• **TASK**:
Reproduce word for word the lines between those holding "4 stelle su 5 [radio] (96, 851)" and "Regulamin portalu (98, 1664)", inclusive, and nothing else from the data below.

[Dataset entries]
[Start of Attachment]
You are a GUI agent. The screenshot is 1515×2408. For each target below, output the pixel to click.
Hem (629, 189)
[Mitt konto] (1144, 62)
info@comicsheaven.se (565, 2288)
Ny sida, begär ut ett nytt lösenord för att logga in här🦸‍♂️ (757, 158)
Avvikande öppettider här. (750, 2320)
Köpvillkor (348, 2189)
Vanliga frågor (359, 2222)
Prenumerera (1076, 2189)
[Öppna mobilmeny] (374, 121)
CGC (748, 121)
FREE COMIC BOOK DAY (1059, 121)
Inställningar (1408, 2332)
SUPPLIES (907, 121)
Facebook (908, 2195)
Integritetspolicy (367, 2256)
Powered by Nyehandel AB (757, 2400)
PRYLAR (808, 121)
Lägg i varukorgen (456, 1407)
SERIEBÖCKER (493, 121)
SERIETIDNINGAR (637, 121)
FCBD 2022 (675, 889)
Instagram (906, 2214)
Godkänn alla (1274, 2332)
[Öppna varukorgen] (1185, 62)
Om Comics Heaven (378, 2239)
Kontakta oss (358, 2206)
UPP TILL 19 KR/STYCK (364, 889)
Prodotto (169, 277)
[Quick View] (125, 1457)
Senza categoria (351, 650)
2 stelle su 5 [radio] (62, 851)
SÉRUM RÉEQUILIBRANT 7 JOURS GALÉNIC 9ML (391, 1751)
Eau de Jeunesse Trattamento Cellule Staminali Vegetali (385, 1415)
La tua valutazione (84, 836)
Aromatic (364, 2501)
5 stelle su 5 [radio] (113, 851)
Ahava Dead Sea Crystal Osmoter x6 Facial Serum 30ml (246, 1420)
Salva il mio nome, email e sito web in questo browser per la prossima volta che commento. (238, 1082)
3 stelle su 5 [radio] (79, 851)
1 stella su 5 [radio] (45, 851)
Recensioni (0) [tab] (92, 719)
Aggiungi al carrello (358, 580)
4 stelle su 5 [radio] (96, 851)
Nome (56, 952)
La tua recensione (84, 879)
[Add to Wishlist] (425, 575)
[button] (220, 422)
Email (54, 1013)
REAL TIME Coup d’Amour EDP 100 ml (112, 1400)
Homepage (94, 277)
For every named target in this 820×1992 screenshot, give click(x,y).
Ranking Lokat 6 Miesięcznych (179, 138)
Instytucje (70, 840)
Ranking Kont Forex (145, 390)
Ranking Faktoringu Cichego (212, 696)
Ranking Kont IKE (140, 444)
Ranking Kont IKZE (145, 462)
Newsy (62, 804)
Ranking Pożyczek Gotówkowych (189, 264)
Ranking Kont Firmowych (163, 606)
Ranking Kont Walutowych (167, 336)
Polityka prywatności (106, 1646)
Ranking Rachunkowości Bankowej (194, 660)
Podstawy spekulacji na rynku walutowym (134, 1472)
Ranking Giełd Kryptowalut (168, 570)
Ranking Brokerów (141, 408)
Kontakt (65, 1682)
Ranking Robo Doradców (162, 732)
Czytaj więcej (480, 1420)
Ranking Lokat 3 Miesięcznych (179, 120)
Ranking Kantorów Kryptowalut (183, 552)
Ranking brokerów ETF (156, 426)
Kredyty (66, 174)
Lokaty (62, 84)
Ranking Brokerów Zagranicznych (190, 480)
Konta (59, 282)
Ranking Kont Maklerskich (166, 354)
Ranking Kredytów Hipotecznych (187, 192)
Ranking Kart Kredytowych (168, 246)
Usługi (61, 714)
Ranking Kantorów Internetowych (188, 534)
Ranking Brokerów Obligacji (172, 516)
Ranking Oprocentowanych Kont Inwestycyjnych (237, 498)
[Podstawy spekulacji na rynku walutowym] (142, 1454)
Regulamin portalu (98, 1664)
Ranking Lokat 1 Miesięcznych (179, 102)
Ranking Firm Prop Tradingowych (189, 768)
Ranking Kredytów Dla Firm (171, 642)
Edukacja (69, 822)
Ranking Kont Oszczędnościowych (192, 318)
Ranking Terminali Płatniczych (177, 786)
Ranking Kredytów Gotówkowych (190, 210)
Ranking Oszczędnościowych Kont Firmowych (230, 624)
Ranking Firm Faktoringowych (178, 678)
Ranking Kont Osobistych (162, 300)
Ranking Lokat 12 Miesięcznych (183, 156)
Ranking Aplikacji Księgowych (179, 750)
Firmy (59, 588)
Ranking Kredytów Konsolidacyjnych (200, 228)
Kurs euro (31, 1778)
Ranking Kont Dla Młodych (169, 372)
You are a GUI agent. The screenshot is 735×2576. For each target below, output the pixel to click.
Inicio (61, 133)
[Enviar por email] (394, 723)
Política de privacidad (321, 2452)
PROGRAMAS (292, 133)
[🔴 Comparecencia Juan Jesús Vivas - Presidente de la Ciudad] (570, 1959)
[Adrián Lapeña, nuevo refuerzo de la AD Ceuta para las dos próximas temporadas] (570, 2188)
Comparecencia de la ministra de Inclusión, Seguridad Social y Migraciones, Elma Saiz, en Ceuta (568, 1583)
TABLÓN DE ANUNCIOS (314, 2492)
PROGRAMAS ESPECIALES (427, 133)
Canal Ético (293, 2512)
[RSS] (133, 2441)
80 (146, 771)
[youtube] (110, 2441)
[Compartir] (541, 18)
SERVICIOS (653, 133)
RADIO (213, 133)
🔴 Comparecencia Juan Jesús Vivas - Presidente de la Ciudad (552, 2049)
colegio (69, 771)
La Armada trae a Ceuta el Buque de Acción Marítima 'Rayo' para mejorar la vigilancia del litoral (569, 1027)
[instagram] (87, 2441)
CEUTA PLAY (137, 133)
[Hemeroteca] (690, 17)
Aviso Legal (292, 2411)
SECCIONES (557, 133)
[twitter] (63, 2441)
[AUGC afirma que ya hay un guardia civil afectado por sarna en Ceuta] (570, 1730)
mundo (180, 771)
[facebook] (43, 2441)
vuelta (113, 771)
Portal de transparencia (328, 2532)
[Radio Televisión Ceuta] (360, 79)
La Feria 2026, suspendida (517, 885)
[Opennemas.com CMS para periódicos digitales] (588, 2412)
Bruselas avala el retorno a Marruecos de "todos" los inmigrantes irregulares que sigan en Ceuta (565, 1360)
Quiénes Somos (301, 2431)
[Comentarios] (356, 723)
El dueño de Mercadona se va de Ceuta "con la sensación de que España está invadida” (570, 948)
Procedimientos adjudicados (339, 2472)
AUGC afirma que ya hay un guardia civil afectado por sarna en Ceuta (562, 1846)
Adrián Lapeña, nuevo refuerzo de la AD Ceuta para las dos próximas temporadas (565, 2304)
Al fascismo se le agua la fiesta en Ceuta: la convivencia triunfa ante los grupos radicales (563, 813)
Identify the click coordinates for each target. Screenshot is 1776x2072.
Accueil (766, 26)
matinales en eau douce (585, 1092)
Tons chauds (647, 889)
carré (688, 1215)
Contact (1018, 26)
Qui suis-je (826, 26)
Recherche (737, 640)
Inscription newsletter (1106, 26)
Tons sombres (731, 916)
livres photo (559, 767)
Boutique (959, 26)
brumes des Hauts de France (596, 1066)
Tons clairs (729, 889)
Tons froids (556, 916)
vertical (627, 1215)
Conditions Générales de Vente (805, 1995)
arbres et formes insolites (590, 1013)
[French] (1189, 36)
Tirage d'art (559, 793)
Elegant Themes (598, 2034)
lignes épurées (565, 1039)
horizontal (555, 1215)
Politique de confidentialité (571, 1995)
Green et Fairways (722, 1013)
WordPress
[End of Attachment]
• **REPLY**:
4 stelle su 5 [radio] (96, 851)
Nome (56, 952)
La tua recensione (84, 879)
[Add to Wishlist] (425, 575)
[button] (220, 422)
Email (54, 1013)
REAL TIME Coup d’Amour EDP 100 ml (112, 1400)
Homepage (94, 277)
For every named target in this 820×1992 screenshot, give click(x,y).
Ranking Lokat 6 Miesięcznych (179, 138)
Instytucje (70, 840)
Ranking Kont Forex (145, 390)
Ranking Faktoringu Cichego (212, 696)
Ranking Kont IKE (140, 444)
Ranking Kont IKZE (145, 462)
Newsy (62, 804)
Ranking Pożyczek Gotówkowych (189, 264)
Ranking Kont Firmowych (163, 606)
Ranking Kont Walutowych (167, 336)
Polityka prywatności (106, 1646)
Ranking Rachunkowości Bankowej (194, 660)
Podstawy spekulacji na rynku walutowym (134, 1472)
Ranking Giełd Kryptowalut (168, 570)
Ranking Brokerów (141, 408)
Kontakt (65, 1682)
Ranking Robo Doradców (162, 732)
Czytaj więcej (480, 1420)
Ranking Lokat 3 Miesięcznych (179, 120)
Ranking Kantorów Kryptowalut (183, 552)
Ranking brokerów ETF (156, 426)
Kredyty (66, 174)
Lokaty (62, 84)
Ranking Brokerów Zagranicznych (190, 480)
Konta (59, 282)
Ranking Kont Maklerskich (166, 354)
Ranking Kredytów Hipotecznych (187, 192)
Ranking Kart Kredytowych (168, 246)
Usługi (61, 714)
Ranking Kantorów Internetowych (188, 534)
Ranking Brokerów Obligacji (172, 516)
Ranking Oprocentowanych Kont Inwestycyjnych (237, 498)
[Podstawy spekulacji na rynku walutowym] (142, 1454)
Regulamin portalu (98, 1664)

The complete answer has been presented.